Mercredi 26 Mai 2010
Retraites : une autre société pour une autre vie...
Demain, nous serons dans la rue.
Probablement pour beaucoup d'entre nous sans vraiment de convictions, en quelque sorte "la procession" alors que la messe semble dite, alors même que
nous sommes archi-convaincus de la nécessité absolue de réagir. Mais espère-t-on vraiment gagner sans lutte, une journée "d'opinion" par ci, par là, histoire de manifester son mécontentement en
imaginant qu'on va se faire entendre ? En attendant le meeting de rentrée le 14 septembre au Zénith ?
Il n'y a qu'à ouvrir les oreilles : depuis des semaines, on en parle partout. Des réunions partout. Des débats partout. Dans les entreprises, les administrations, les partis, syndicats et associations. A la télé, à la radio, dans les journaux, sur Internet. Et tout ça n'empêche pas le gouvernement d'avancer pas à pas, de préparer l'opinion, de progresser. Et toujours pas de réaction, de vraie lutte, comme on s'en doutait un peu, hélas...
Depuis des semaines, la Confédération multiplie les discussions, les arguments. Hier, dans Libération, Thibault demande "plus de temps" pour débattre : "La réforme des retraites exige tout autre chose qu’un débat à la sauvette, coupé par la trêve et conclu par un débat en urgence au Parlement en septembre". Ah, ça, la discussion ça ne manque pas, mais de combat de classe, on attend. Alors que pour le gouvernement et l'UMP, la messe est dite, que chaque jour les médias distillent le poison de l'acceptation et de l'inéluctable.
Que veut la direction confédérale ? De lutte, point, c'est assez clair. Sinon, nous aurions eu une
mobilisation un minimum sérieuse (sans même oser parler de grève générale !!!), et ce n'est pas le cas. Le sentiment c'est que ce qui intéresse nos dirigeants, c'est parler, parler, parler, avec
l'idée de créer une sorte d'opinion en imaginant faire pression sur le gouvernement et les partis lors de l'examen au parlement. Nous avons déjà dit ce qu'il fallait penser de
cette posture, qui n'a plus rien à voir avec la lutte des classes et la défense des travailleurs contre les attaques du capital. Et quand on voit que ça débouche sur une pétition calamiteuse qui se conclut par : "Je serais très attentif(ve) aux mesures que vous allez proposer et vous montre,
par ma signature, ma détermination à vouloir assurer l'avenir de ma retraite ainsi que celui de notre système solidaire", on comprend la détermination et la mobilisation proposée par la
Conf'...
Soyons honnêtes : l'argumentaire de la direction confédérale est plus travaillé que les années passées, moins
directement collabo, la critique plus incisive. Dans le communiqué à l'issue de la rencontre avec Eric Woerth, on retrouve
une série d'arguments qui sont défendables, et même en retrait par rapport aux premiers discours alarmistes du COR sur la démographie - la pression des associations et argumentaires radicaux n'y
est sans doute pas pour rien (Mélenchon par exemple, pour ne citer que le plus médiatique et pédagogue d'entre eux).

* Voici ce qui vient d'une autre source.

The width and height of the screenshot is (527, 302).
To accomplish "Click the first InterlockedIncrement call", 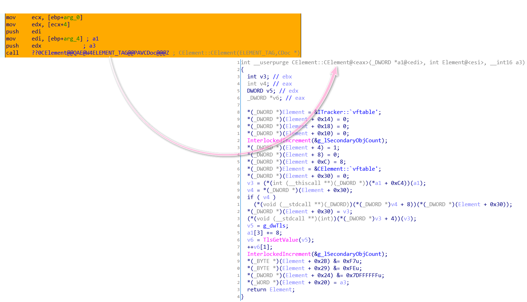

Mais on aimerait trouver à la CGT une radicalité comme celle-ci, trouvée sur le site "Retraites - Enjeux - Débats", expliquant par A + B que la question des retraites n'est pas affaire de démographie mais de richesses :
Dans son article « Financement des retraites : l’enjeu des cotisations patronales », Bernard FRIOT, professeur
d’économie et sociologie à l’université Paris X, écrivait : « On oublie toujours, quand on raisonne sur l’avenir des retraites, que le PIB progresse d’environ 1,6 % par an, en volume, et donc
qu’il double, à monnaie constante, en 40 ans. C’est pourquoi nous avons pu multiplier par 4,5 les dépenses de pension depuis 1960 ».
Pourquoi une information aussi déterminante est-elle censurée ? Parce que tout simplement un petit calcul facile, montrerait que ceux qui nous gouvernent, nous prennent pour des demeurés.
- En effet : si aujourd’hui 10 actifs produisent un gâteau de 100 et qu’ils ont à charge 4 retraités. C’est 14 personnes qui se partagent un gâteau de 100. Ainsi la part de chaque personne est de
(100 : 14) soit 7,14.
- Si dans quarante ans, 10 actifs produisent un gâteau de 200 et qu’ils ont à charge 8 retraités. Ce seront 18 personnes qui se partageront un gâteau de 200. Ainsi la part de chaque personne sera
de (200 : 18) soit 11,1.
C’est limpide ! Il sera donc possible de financer des retraites au même niveau qu’avant leurs réformes à remonter le temps.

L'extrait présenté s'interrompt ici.